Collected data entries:
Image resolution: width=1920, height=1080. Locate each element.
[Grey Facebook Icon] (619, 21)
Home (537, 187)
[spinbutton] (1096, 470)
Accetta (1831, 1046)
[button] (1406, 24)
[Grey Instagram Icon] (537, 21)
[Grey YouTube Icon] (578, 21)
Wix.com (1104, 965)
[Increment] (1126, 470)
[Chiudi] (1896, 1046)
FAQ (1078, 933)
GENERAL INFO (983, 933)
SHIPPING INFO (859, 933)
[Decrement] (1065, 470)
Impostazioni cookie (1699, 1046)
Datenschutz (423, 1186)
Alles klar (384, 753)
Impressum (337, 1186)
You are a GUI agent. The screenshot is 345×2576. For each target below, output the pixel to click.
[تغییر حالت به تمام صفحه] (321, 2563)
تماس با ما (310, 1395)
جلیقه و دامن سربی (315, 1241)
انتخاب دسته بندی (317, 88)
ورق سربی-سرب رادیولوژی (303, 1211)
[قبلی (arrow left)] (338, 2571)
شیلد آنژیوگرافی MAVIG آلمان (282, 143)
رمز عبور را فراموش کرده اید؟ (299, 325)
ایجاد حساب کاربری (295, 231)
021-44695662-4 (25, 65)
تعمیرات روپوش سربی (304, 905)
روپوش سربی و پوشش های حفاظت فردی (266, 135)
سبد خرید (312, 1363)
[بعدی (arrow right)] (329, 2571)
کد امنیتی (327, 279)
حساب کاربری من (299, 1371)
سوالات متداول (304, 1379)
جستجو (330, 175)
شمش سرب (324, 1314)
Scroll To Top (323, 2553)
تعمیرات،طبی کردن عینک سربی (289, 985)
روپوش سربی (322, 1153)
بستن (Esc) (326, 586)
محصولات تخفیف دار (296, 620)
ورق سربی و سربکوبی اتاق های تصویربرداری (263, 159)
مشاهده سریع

YOUR INSTRUCTIONS: Check every line of the data, and copy the ones that contain "تعمیرات".

RESULT:
تعمیرات روپوش سربی (304, 905)
تعمیرات،طبی کردن عینک سربی (289, 985)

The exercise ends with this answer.